As solar prices continue to fall, more and more Americans are turning to solar to cut costs and avoid carbon emissions. Solar in the utility-scale pipeline has also reached unprecedented levels, with the segment totaling 63 percent of all solar capacity in 2014.
As part of a balanced energy portfolio, energy providers are using solar to improve grid reliability and provide significant relief to existing energy infrastructure by reducing transmission losses and relieving grid congestion. The speed of solar deployment, along with the modularity of solar, is also helping energy providers meet incremental generation needs. For instance, concentrating solar power (CSP) plants, combined with thermal energy storage, can produce electricity when needed, long after the sun goes down.
By the end of 2016, there will be enough solar energy in the U.S. to power 8 million homes, offsetting nearly 45 million metric tons of carbon emissions. At this pace, a whopping 50,000 more megawatts of solar power is projected to come on-line before 2020.
The Clean Power Plan will only make solar’s growth more rapid, as all 50 states seek clean, affordable, reliable and carbon-free solutions under the plan’s emissions targets.
The solar industry is confident that there is potential for more of America’s power grid to fuel up with more solar.
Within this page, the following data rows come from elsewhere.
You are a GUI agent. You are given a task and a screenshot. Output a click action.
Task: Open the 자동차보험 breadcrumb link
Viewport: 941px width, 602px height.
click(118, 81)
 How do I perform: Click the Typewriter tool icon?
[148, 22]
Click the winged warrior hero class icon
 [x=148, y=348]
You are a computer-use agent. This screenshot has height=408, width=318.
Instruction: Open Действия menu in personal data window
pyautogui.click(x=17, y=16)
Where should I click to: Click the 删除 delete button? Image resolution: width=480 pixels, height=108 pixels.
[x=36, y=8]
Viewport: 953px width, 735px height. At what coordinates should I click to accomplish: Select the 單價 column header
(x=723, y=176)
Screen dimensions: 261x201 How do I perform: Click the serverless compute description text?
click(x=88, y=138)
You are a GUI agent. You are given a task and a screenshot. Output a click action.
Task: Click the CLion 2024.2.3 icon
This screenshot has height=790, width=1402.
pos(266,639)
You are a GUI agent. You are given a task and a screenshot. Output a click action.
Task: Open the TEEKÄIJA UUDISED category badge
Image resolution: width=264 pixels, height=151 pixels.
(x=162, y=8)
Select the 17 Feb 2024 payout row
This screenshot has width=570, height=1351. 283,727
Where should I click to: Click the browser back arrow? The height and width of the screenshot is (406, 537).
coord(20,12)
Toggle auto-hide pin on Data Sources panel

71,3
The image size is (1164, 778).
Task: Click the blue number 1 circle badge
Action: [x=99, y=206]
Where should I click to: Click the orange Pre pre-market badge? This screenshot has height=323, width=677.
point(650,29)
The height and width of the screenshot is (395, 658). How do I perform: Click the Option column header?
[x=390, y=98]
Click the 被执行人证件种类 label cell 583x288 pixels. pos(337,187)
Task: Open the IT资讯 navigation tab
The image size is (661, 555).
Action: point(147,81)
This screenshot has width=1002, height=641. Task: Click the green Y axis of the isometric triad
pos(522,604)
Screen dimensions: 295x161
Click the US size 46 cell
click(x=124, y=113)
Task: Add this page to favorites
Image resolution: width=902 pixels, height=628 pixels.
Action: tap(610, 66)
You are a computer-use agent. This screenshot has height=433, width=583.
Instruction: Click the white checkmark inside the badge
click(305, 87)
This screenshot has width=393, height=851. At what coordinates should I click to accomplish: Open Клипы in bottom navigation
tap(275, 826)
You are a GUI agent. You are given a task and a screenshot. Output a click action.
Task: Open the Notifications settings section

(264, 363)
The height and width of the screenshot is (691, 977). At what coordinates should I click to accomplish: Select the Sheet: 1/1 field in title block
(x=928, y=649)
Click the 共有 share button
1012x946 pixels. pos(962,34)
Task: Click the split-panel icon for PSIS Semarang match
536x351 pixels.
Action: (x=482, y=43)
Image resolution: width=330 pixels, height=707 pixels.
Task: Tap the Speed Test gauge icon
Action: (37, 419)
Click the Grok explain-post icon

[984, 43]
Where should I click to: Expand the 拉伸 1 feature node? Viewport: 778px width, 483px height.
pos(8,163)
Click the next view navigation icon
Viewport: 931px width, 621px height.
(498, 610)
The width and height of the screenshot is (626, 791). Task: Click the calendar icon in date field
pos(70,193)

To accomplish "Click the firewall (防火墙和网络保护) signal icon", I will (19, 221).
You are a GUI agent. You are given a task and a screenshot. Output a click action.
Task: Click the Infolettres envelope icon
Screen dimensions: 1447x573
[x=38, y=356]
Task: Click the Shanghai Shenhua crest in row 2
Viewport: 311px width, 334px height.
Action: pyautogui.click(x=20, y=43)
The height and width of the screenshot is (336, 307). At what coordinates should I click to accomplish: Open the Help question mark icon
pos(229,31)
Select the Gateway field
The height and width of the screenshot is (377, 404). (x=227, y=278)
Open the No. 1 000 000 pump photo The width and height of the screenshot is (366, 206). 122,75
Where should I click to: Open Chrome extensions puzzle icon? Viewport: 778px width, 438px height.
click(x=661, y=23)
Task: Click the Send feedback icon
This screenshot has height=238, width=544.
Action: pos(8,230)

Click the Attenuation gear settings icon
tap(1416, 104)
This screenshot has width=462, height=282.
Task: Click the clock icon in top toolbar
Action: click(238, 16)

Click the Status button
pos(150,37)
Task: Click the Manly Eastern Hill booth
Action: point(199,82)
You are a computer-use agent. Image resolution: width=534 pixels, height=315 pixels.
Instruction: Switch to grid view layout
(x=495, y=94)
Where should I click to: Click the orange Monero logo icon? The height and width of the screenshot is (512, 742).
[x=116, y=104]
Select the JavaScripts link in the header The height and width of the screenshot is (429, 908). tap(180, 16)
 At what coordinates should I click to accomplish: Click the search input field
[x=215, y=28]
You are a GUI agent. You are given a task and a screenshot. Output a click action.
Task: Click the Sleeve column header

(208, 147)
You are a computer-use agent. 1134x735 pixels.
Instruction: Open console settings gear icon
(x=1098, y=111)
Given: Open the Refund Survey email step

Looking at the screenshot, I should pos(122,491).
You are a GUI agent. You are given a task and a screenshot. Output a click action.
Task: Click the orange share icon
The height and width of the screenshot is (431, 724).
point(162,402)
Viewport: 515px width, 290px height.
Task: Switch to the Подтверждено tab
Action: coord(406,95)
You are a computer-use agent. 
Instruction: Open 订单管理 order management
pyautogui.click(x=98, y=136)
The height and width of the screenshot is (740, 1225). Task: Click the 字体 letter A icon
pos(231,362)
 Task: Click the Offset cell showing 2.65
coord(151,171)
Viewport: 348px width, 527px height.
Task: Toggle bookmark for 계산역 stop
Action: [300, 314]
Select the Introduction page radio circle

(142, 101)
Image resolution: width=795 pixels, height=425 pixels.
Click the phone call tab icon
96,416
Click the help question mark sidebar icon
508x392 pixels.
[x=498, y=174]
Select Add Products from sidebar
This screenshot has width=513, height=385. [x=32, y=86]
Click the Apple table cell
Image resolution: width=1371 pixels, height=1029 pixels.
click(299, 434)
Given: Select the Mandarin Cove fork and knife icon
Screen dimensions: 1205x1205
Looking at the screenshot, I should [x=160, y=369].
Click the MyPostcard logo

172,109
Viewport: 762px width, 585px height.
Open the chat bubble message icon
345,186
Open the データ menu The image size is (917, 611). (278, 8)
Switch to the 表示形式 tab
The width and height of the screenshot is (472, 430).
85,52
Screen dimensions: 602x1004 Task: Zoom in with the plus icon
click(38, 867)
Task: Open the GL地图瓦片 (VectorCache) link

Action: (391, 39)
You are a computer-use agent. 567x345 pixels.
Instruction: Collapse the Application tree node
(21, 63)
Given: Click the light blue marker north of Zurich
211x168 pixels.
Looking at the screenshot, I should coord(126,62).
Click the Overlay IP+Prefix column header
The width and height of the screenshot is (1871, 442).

SEIA spoke, and the EPA clearly listened. Thanks to efforts of SEIA and its member companies, the Clean Power Plan includes:
- carbon reduction goals for states that are 9 percent tougher than originally proposed;
- all solar technologies as compliance options for states;
- 30 percent more renewables as compliance options than originally proposed;
- a renewable energy incentive program that will spur early investment in solar energy; and
- more flexibility to help states implement solar energy policies to meet their emissions goals.
Solar energy is available within every geographic region of the U.S., making it the most sensible compliance option under the Clean Power Plan. In fact, the industry is already seeing a broad spectrum of adopters across the country, with 25 states installing more than 10 megawatts and 20 states installing more than 100 megawatts of solar capacity just last year.
States that choose to go solar are not only standing up to the challenge of curbing carbon emissions while keeping pace with America’s growing energy demand, but they are also choosing to invest in job growth.
The solar industry has added 100,000 new jobs in the last decade. Today, the U.S. solar industry employs nearly 174,000 Americans—more than tech giants Apple, Google, Facebook and Twitter combined—and pumps nearly $18 billion a year into the economy.
The Clean Power Plan presents a tremendous opportunity for renewable energy development, and solar is poised to be the No. 1 solution as America cleans up its power grid.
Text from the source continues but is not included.